Data extracted from a collection

——————

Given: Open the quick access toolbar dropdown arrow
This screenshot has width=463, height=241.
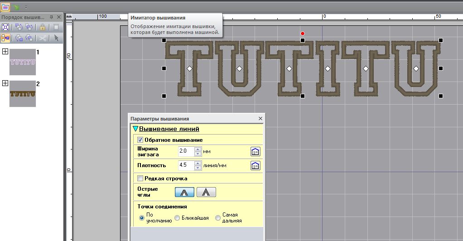Looking at the screenshot, I should [x=26, y=7].
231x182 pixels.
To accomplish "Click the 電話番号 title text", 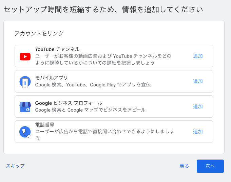I will (x=45, y=125).
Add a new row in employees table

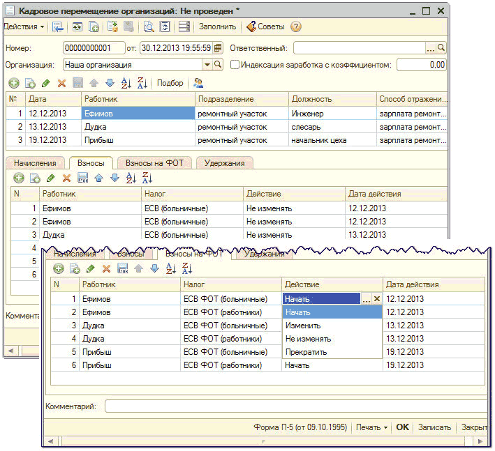13,83
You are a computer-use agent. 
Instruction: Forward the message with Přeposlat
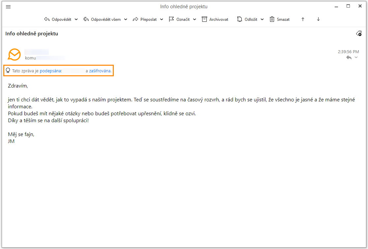[145, 19]
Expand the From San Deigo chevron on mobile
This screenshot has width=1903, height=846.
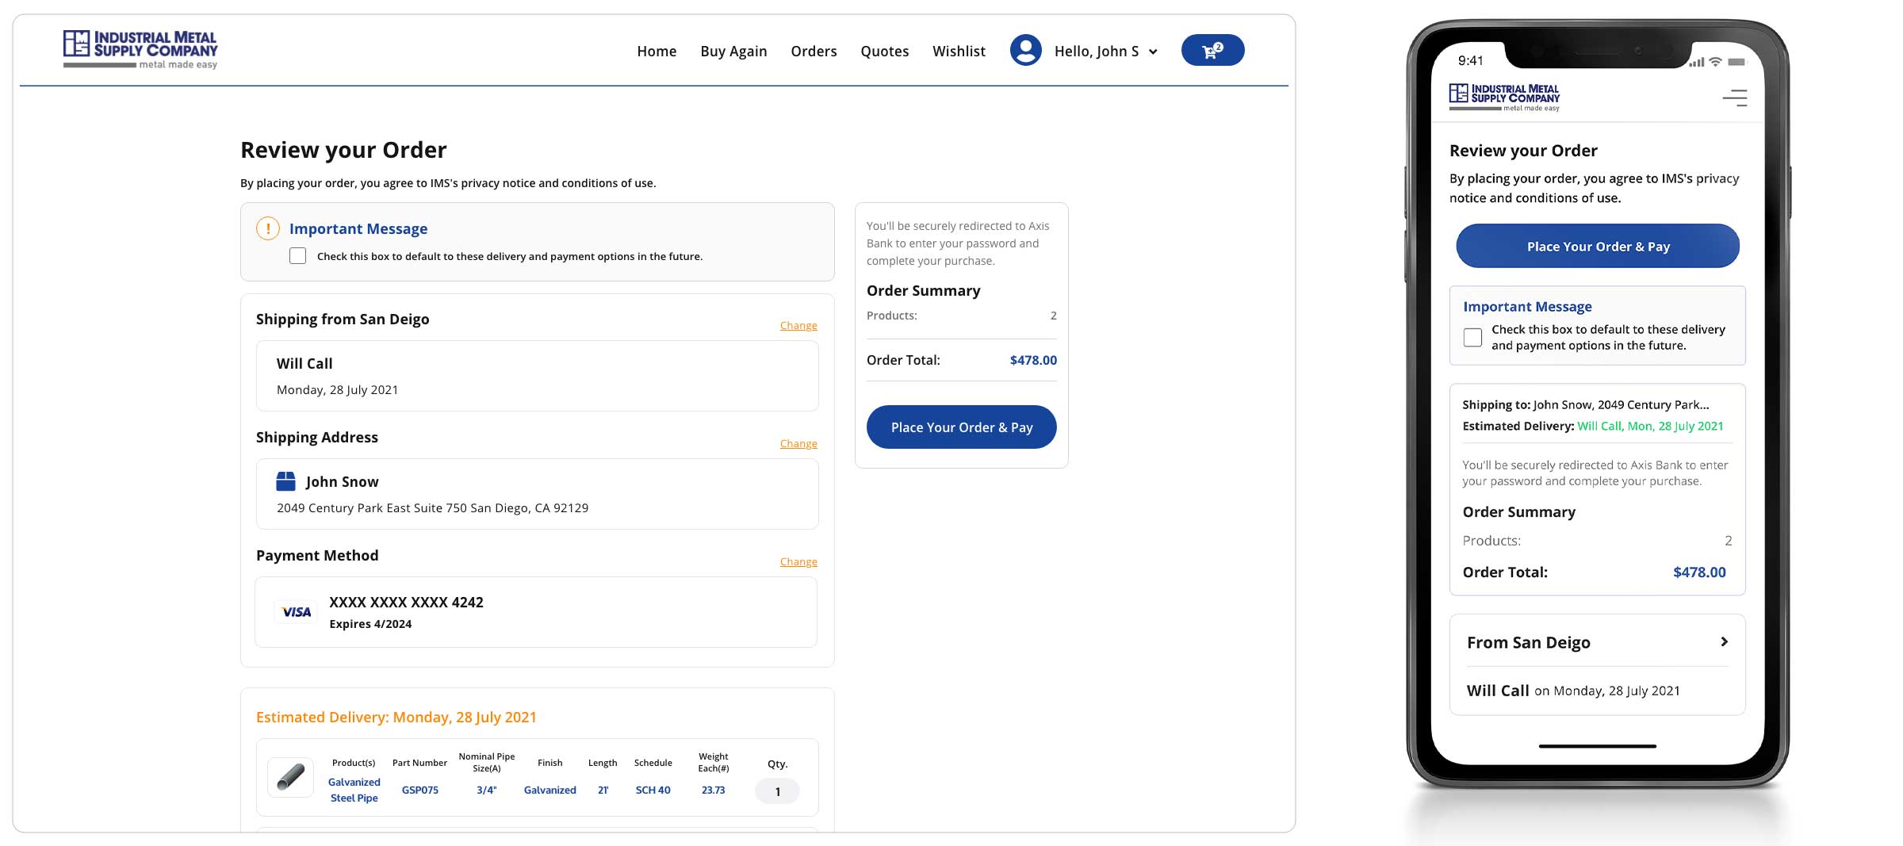[1724, 641]
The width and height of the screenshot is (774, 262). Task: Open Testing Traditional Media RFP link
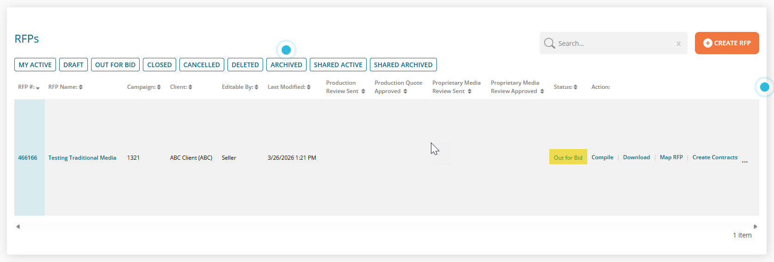(x=82, y=158)
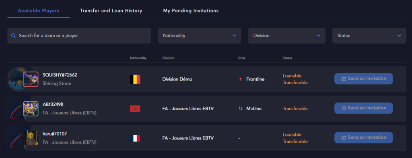
Task: Click the search magnifier icon
Action: point(13,36)
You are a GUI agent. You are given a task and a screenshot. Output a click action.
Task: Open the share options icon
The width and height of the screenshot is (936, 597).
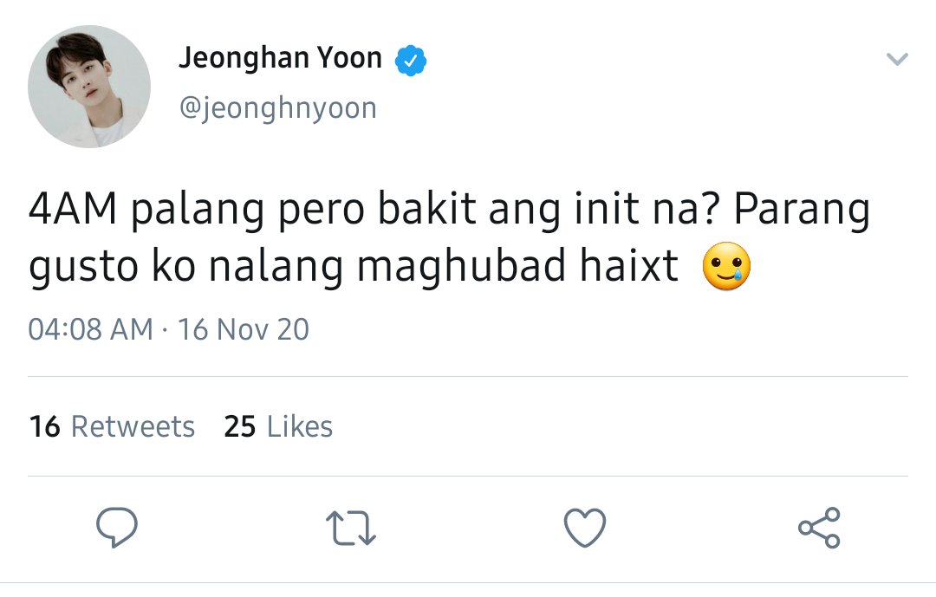820,528
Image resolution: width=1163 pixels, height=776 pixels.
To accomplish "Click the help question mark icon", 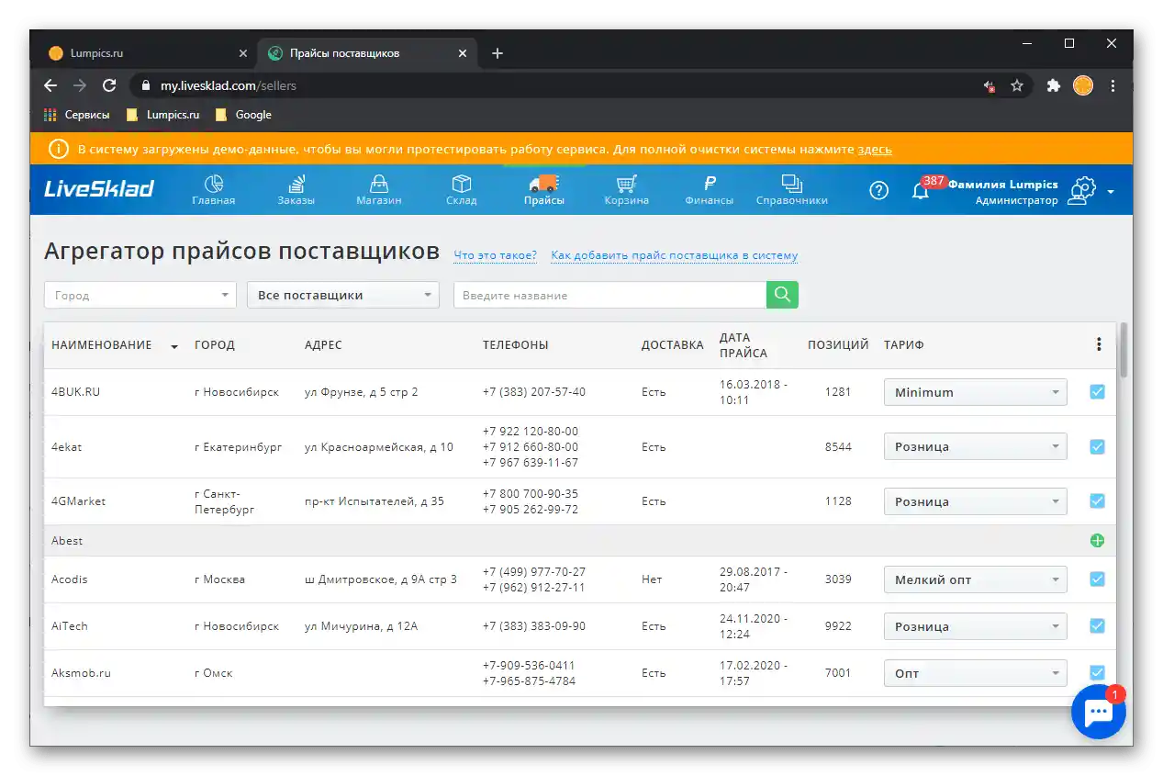I will coord(878,190).
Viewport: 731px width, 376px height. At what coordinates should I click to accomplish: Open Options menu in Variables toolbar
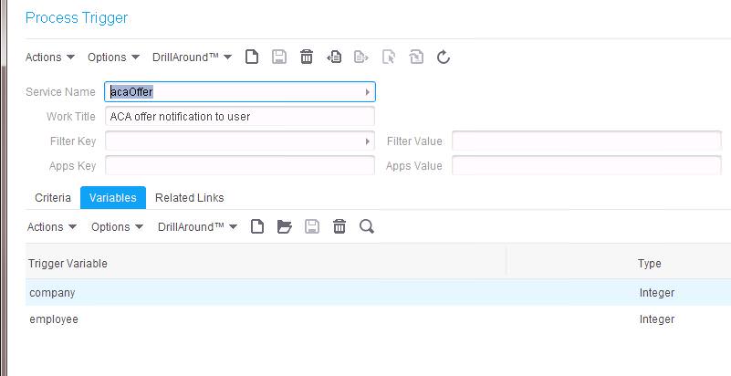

——————

Which lines above hold the string "agent"? Copy each of them.

COMPLETED EXERCISE:
You are a computer-use agent. 
You are a GUI agent. You are given a task and a screenshot. Output a click action.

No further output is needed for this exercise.